I recently started a new volunteer job at the red cross. I took the job because due to my busy schedule, it has been very difficult to devote much time to my regular volunteer work and I felt like, there had to be more that I could do on a day-to-day-basis to help. I am no one, you should ask for advice when it comes to life choices, nor am I to any help in any survival situations. However, I can offer you a story about differences.

The red cross around the world is always in need of help. Either financially, morally or in any other way you could possibly imagine. I do donate blood regularly and if I can, I help financially as well. My main goal is not to be a do-gooder but to help where it is badly needed. I believe that we all have become very self-absorbed without realizing, how good we actually have it. Don’t get me wrong, I love shopping just as much as the next girl, trying out a billion outfits? Heaven. Come on, who does not like that? But I think for me it’s more about the experience than actually getting new stuff (have you seen my wardrobe? I still have clothes from 10 years ago and although they might not fit the way they used to and the colors might have faded a long time ago, I am perfectly happy with what I have). A always complains about how my wardrobe is overflowing and that it is my own fault “if I cannot find a single thing of garment and I have nothing to wear”. Like I said, I am no different from you.

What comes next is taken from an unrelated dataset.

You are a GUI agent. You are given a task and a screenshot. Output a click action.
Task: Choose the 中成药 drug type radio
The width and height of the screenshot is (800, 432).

In a way, I gain no actual happiness from a shopping sprees but a sense of accomplishment, hoping not to have to do this again in the near future. That’s just how I am. I am not very materialistic but I like nice stuff, we all do. Some people have no choice than to make due with what they have, which in these cases, usually is not a lot. It is impressive, when you realize how little a person can have but still being so content with what they have.

My new work usually takes place either super early in the morning, when no one voluntarily is up or super late, when people already sit in their yammies on their sofas watching TV or right around when most people sit down for dinner. I can pick and choose how I like and how it fits my schedule and to be honest, I would have picked different times in the day, but then again I am not in charge, I am merely there to help, to observe, to take in and to report back to you.

As I make my way to doubled-doors on an early Sunday morning, the air is crisp, not even a handful of people are on the streets, it is pitch dark and cold. I feel the cold slowly creeping into my inner core. I knock twice before a gentle bear opens the door for me. He has been up all night, making sure everything works smoothly, that everyone is in the right room, and that everyone feels secure in this place and the bear is tired, you know, like you would be if you work from 9 pm to 6 am in the morning. He offers me a cup of tea, which I decline, and then he falls into a chair. Sleepiness is in the room and you notice how he slowly nods of. He only awakens when his co-worker loudly enters the room, with a cheerful good morning. He too has been up all night, but he seems to actually like it. People are different… and odd. He is the translator and although he does not speak Norwegian, he speaks most of the languages the homeless do.

Big bear looks at his watch and motions me to follow him, we slowly make our way to the third floor. He tells me that this building once used to be a children’s psychiatry and that now they re-purposed it for the homeless people. This is not a hotel for people without a home, but a temporary place for the unfortunate ones to stay for a night, with a warm bed and a hot shower. We knock on everybody’s door, they have to leave before 8 am, because of the day-activities. We are greeted by a bunch of people, most of them rather cheerful. We knock on about 20 doors, each room has about 4 people in them. Most of the people that share a room are merely acquainted with each other but other than that have nothing in common. Sometimes we see mothers and daughters, fathers and sons, but usually no families, no extended relatives, people that seem to be alone.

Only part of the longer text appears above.